Samsung Group is preparing to unveil a sweeping decade-long investment plan on Monday, committing 1,000 trillion won, or about US$648 billion, in what would become one of South Korea’s largest coordinated industrial pushes, according to a media report.
The plan is expected to include major spending across semiconductors, artificial intelligence data centres, batteries and display technologies. A report by the Maeil Business Newspaper said up to 300 trillion won could be directed towards building chip production facilities in the country’s southwest, although no sources were cited.
Top executives from Samsung Electronics and SK Hynix are expected to attend a meeting at the presidential office with President Lee Jae Myung, where the investment strategy will be laid out. The report added that the initiative is designed to steer new development beyond Seoul and its surrounding tech hubs, although it did not specify when the spending would take place.
At its core, the plan reflects a broader government push to decentralise South Korea’s artificial intelligence and semiconductor growth. By spreading infrastructure more evenly across regions, policymakers aim to ease bottlenecks in power and water supply while also creating new industrial clusters and jobs outside the capital region.
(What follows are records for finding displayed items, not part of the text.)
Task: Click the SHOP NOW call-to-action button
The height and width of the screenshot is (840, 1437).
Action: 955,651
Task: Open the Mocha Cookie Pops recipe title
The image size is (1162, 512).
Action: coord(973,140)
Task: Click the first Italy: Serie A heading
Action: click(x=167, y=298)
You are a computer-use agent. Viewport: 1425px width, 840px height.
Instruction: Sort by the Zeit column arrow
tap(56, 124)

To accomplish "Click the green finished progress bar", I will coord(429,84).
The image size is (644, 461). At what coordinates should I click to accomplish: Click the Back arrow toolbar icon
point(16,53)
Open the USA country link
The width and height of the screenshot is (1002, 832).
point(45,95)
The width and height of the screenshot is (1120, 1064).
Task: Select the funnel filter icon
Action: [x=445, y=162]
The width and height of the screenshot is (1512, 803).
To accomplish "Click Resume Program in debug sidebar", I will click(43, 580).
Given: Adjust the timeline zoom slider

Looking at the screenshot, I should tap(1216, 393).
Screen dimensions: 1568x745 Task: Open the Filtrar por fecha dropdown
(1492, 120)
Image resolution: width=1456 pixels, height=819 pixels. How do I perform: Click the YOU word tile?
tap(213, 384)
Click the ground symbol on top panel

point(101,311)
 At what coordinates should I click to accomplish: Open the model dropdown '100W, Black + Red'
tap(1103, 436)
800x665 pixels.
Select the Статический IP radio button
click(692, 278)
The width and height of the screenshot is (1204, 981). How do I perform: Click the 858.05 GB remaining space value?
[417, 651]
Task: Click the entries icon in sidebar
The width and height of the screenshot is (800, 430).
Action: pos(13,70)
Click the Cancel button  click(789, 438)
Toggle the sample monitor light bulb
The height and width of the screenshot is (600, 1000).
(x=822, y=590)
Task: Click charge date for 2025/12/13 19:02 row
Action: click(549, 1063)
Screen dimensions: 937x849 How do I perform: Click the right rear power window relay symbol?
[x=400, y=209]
Political pressure has been building for years over the heavy concentration of chip manufacturing around Seoul, and the issue has become more prominent under President Lee’s regional development agenda. Lee has recently held separate meetings with Samsung and SK executives as discussions accelerate over the next phase of semiconductor expansion.
A presidential adviser said this week that Samsung Electronics and SK Hynix may need to bring forward some investment timelines originally planned for the 2040s into the mid-2030s, citing faster-than-expected AI-driven demand for memory chips and growing infrastructure constraints in the capital area.
The presidential office has said it will announce three major projects on Monday aimed at driving national economic growth, although details have not been confirmed. Samsung and SK Hynix declined to comment.